Presqu’île adresse un clin d’oeil à la physionomie du parc, naturellement délimité par deux bras du Loing et leur rencontre en dessinant la pointe. C’est en ce point de confluence que s’est inscrit le tandem d’artistes Nathalie Brevet_Hughes Rochette, en amont de l’ouverture du centre d’art, pour accompagner les visiteurs au fil de l’eau, dans la découverte de ce nouvel espace dédié à la création contemporaine. Comme prolongeant leur inscription intime dans le paysage, ce premier ensemble de sculptures a été pensé sur le principe d’une promenade. Cette trajectoire sensible en encourage une autre, mentale. Elle est une invitation à s’octroyer ce temps propice à la contemplation qu’évoquent souvent Philippe Ramette et Elisabeth Ballet.

Ce circuit intègre également la présence de Pierre Tual, l’un des premiers artistes ayant travaillé sur les friches amilloises en 2012. Les formes courbes de sa sculpture ont été inspirées par celles des feuilles de la renouée du Japon, une plante qu’il a remarquée en découvrant le parc à l’automne et dont les grandes feuilles de « couleur un peu rouille noire » approchent l’un de ses matériaux de prédilection, l’acier Corten. Son traitement du volume par le vide trouve un écho dans le travail du sculpteur Nicolas Sanhes qui lui intègre cependant une dimension plus géométrique.

Première artiste accueillie en résidence, Jennifer Caubet a réalisé une structure mobile qui résonne avec les singularités architecturales des Tanneries réhabilitées. Dressée à l’entrée du parc, Una misteriosa bola d’Antoine Dorotte marque un signal fort. Son caractère ovoïde ou bourgeonnant semble annoncer l’éclosion de formes nouvelles, à l’image de cet espace de création que représente Les Tanneries.

Les échanges de parole avec les artistes accompagnant les expositions ont un temps trouvé leur place dans le Circo Minimo, installé dans la Verrière du centre d’art lors de son inauguration en 2016. Réalisée par Olivier Vadrot dans le cadre d’une résidence à la Villa Medicis, sa structure évoque les architectures de la Rome antique, telles que le Cirque Maxime ou le Colisée. A la fois mobilier et dispositif scénographique, sa production se réalise à mesure de ses présentations, cette pièce ayant été fabriquée sur place. Elle offre désormais aux visiteurs du parc la possibilité de faire une pause au cours de la promenade, ou de pique-niquer en s’y installant.

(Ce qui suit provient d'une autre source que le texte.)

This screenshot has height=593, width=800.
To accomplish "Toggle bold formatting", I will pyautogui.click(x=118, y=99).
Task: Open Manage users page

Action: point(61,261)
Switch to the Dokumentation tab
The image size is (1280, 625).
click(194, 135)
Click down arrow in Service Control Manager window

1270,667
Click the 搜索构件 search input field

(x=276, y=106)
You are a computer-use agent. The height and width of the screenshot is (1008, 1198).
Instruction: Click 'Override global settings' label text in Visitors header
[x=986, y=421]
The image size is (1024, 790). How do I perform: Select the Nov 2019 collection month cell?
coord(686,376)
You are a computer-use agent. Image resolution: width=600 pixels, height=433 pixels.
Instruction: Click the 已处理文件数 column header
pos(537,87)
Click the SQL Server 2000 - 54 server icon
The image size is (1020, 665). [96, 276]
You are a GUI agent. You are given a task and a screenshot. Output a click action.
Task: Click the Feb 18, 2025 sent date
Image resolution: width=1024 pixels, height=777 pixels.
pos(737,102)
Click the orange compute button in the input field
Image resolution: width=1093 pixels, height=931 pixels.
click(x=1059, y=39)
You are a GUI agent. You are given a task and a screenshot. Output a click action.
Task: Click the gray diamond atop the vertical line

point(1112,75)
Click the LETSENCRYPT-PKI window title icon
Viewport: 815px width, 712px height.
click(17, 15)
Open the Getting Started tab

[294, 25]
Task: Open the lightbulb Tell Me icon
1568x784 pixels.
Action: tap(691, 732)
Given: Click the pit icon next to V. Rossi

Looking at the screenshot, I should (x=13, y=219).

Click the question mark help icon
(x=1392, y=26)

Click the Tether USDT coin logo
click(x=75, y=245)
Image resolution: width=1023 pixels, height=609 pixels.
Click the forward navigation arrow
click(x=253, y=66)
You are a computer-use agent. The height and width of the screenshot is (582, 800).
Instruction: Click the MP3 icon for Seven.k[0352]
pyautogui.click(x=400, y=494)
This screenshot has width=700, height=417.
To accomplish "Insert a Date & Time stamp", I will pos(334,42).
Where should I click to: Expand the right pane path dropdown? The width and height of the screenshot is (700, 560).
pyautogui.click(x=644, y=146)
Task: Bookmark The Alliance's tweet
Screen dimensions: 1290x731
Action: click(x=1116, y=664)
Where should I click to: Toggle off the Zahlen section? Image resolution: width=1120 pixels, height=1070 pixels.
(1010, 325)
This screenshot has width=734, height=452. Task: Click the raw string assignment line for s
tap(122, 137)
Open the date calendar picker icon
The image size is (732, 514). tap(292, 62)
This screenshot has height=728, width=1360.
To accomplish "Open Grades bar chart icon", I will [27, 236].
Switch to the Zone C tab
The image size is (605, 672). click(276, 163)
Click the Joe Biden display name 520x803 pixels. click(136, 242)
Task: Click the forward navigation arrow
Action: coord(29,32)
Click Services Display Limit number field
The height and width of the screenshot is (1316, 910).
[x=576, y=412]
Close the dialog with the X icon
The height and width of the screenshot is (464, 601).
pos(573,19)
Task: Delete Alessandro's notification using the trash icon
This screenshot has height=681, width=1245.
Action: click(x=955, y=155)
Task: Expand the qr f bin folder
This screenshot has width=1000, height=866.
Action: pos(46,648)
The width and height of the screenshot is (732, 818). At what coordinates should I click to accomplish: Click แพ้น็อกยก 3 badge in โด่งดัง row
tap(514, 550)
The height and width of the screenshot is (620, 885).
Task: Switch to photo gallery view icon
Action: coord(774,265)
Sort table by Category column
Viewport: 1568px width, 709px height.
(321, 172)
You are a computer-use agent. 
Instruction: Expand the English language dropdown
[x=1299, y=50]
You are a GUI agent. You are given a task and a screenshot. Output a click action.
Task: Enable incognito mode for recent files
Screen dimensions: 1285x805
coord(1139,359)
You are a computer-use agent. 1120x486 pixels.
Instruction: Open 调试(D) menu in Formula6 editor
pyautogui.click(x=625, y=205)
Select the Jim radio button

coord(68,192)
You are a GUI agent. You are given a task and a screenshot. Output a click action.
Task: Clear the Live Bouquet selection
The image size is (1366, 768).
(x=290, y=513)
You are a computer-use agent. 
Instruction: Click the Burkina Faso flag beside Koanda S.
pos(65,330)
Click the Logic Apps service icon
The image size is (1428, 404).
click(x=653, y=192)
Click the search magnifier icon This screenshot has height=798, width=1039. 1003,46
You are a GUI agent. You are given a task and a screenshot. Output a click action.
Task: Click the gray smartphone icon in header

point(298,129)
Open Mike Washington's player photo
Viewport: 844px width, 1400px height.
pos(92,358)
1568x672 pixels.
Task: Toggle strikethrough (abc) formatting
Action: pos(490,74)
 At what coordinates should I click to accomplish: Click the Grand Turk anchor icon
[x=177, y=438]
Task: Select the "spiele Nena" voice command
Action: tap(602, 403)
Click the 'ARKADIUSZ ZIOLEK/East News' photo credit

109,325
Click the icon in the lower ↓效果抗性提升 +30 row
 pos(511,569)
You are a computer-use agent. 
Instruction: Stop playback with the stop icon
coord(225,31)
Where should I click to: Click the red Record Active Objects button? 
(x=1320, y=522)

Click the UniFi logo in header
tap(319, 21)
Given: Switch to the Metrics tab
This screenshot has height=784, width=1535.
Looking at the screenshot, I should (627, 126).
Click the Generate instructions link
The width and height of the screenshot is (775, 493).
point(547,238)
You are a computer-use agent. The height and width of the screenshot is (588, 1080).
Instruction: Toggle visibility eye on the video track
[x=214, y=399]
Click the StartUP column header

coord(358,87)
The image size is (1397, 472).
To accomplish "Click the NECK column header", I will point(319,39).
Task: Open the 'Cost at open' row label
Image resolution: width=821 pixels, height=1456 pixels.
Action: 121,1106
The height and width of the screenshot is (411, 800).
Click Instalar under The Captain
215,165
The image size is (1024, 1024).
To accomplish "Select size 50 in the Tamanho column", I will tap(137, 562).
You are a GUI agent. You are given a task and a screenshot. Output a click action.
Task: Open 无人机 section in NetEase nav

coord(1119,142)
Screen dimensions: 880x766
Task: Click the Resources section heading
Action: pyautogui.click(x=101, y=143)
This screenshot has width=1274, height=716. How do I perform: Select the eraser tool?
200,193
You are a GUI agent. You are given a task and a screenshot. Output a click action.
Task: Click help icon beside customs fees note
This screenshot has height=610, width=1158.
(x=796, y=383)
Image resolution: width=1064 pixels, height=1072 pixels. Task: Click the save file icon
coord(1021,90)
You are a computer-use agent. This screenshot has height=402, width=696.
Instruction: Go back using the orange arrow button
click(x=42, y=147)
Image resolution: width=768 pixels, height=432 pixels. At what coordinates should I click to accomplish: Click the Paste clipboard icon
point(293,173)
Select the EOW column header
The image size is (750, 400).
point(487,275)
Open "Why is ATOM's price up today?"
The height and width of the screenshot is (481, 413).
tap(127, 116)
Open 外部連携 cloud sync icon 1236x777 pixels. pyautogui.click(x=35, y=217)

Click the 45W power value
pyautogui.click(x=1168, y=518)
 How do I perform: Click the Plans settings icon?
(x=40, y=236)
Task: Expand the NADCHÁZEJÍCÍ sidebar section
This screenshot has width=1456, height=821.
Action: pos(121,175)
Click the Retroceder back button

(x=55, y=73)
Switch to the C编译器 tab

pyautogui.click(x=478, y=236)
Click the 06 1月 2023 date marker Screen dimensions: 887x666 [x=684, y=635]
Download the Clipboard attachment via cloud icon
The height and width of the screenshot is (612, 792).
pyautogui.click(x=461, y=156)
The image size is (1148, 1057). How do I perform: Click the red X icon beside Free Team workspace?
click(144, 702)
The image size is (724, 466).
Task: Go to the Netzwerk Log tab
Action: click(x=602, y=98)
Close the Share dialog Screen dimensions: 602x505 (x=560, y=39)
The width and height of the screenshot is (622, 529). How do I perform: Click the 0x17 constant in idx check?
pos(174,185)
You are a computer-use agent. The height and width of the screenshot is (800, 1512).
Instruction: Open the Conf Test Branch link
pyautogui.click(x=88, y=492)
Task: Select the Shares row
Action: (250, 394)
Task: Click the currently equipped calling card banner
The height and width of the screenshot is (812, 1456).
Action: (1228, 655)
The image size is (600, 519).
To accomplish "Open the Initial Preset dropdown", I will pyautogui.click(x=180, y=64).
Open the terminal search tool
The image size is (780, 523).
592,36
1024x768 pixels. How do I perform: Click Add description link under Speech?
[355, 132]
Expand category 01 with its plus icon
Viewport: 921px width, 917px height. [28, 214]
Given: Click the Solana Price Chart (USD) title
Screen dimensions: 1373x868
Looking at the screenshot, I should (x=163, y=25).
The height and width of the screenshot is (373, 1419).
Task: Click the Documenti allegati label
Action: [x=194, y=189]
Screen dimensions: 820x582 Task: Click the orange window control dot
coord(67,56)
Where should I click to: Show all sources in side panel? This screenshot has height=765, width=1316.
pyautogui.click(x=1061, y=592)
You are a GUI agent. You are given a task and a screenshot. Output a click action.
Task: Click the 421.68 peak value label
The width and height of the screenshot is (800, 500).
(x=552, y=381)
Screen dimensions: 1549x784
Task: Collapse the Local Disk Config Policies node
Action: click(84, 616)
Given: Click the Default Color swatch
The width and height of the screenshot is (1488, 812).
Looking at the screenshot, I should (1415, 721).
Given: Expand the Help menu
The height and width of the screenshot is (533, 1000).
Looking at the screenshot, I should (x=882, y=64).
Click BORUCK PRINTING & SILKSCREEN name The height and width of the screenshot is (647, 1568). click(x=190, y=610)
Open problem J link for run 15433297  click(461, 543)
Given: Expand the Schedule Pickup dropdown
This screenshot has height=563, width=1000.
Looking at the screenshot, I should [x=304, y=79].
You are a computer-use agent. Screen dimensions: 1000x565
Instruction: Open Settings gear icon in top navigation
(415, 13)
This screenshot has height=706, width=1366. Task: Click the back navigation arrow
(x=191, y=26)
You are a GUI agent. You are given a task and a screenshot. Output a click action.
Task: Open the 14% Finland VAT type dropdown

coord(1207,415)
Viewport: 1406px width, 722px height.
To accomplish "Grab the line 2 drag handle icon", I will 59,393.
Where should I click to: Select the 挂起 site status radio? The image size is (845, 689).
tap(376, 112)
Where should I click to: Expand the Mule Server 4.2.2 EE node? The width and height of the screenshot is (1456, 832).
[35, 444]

La silhouette hiératique et ombrageuse de la Fontaine à la pluie s’érige non loin de là. Réalisée par le sculpteur Osman Dinç, elle évoque une figure totémique tout en intégrant une esthétique épurée rappelant presque une architecture moderniste.
L’artiste puise dans les éléments naturels, le corps, l’outil, ou encore certains motifs et figures africains pour dégager des formes archétypales qu’il conduit vers l’abstraction. Détachées de leur contexte d’origine, celles-ci explorent l’universalisme du langage plastique et visuel.

En vis à vis, Le Frère de Dieu dresse son allure ambigüe à l’entrée du parvis. Initialement réalisée par Erik Dietman à l’échelle d’une figurine d’argile de 15 cm, on y décèle selon l’angle de vue l’empreinte des doigts de l’artiste – désormais ceux d’un géant – ou encore un profil cornu, une créature ailée… Cette représentation d’un mystérieux « frère » s’inscrit dans une série éponyme, dont Dietman lui-même, fidèle à son iconoclasme ludique et savant, s’était chargé d’imaginer l’histoire au début des années 1990.

Présentées sur une période plus longue que les oeuvres montrées dans les espaces d’expositions, les sculptures de Presqu’île #1 font l’objet de prêts ou de dépôts sur plusieurs années.
Un renouvellement de ces dernières est prévu prochainement.